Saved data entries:
BEGIN
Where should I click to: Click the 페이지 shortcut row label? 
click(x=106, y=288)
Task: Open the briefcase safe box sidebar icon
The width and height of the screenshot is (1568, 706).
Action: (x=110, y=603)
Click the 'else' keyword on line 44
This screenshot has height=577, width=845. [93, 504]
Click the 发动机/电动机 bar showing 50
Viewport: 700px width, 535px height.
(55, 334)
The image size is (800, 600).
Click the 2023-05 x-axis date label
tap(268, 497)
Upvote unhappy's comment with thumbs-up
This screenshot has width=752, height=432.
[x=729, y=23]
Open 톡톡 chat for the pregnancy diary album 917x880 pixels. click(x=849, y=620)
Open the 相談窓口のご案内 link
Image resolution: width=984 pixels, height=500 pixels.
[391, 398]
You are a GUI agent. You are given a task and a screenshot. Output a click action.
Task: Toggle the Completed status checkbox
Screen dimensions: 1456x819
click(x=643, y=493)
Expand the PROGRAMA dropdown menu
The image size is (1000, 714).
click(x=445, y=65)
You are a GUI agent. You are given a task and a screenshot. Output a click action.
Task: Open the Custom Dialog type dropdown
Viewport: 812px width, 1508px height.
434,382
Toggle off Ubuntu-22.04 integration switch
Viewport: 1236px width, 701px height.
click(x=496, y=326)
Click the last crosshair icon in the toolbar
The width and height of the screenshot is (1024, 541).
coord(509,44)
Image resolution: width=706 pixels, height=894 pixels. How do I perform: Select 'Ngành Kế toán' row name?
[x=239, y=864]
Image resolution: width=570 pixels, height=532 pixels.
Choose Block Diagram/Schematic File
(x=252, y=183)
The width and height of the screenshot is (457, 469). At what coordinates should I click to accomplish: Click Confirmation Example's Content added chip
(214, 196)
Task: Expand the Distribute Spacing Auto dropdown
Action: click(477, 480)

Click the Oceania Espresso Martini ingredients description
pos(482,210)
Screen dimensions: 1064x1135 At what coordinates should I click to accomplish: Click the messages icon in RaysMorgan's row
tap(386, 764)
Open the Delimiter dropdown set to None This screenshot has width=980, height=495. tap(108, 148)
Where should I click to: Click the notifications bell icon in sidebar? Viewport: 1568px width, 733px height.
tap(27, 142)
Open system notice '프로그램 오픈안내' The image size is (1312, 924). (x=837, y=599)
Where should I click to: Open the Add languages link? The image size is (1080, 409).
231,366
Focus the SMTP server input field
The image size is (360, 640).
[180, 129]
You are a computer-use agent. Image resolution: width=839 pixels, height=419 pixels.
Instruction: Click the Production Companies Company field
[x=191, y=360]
END
● TASK OBJECTIVE
The records above need to be retyped in full, exactly as they stand.

● ANSWER TO THIS TASK
Where should I click to: Click the 페이지 shortcut row label? 
click(x=106, y=288)
Task: Open the briefcase safe box sidebar icon
The width and height of the screenshot is (1568, 706).
Action: (x=110, y=603)
Click the 'else' keyword on line 44
This screenshot has height=577, width=845. [93, 504]
Click the 发动机/电动机 bar showing 50
Viewport: 700px width, 535px height.
(55, 334)
The image size is (800, 600).
Click the 2023-05 x-axis date label
tap(268, 497)
Upvote unhappy's comment with thumbs-up
This screenshot has width=752, height=432.
[x=729, y=23]
Open 톡톡 chat for the pregnancy diary album 917x880 pixels. click(x=849, y=620)
Open the 相談窓口のご案内 link
Image resolution: width=984 pixels, height=500 pixels.
[391, 398]
You are a GUI agent. You are given a task and a screenshot. Output a click action.
Task: Toggle the Completed status checkbox
Screen dimensions: 1456x819
click(x=643, y=493)
Expand the PROGRAMA dropdown menu
The image size is (1000, 714).
click(x=445, y=65)
You are a GUI agent. You are given a task and a screenshot. Output a click action.
Task: Open the Custom Dialog type dropdown
Viewport: 812px width, 1508px height.
434,382
Toggle off Ubuntu-22.04 integration switch
Viewport: 1236px width, 701px height.
click(x=496, y=326)
Click the last crosshair icon in the toolbar
The width and height of the screenshot is (1024, 541).
coord(509,44)
Image resolution: width=706 pixels, height=894 pixels. How do I perform: Select 'Ngành Kế toán' row name?
[x=239, y=864]
Image resolution: width=570 pixels, height=532 pixels.
Choose Block Diagram/Schematic File
(x=252, y=183)
The width and height of the screenshot is (457, 469). At what coordinates should I click to accomplish: Click Confirmation Example's Content added chip
(214, 196)
Task: Expand the Distribute Spacing Auto dropdown
Action: click(477, 480)

Click the Oceania Espresso Martini ingredients description
pos(482,210)
Screen dimensions: 1064x1135 At what coordinates should I click to accomplish: Click the messages icon in RaysMorgan's row
tap(386, 764)
Open the Delimiter dropdown set to None This screenshot has width=980, height=495. tap(108, 148)
Where should I click to: Click the notifications bell icon in sidebar? Viewport: 1568px width, 733px height.
tap(27, 142)
Open system notice '프로그램 오픈안내' The image size is (1312, 924). (x=837, y=599)
Where should I click to: Open the Add languages link? The image size is (1080, 409).
231,366
Focus the SMTP server input field
The image size is (360, 640).
[180, 129]
You are a computer-use agent. Image resolution: width=839 pixels, height=419 pixels.
Instruction: Click the Production Companies Company field
[x=191, y=360]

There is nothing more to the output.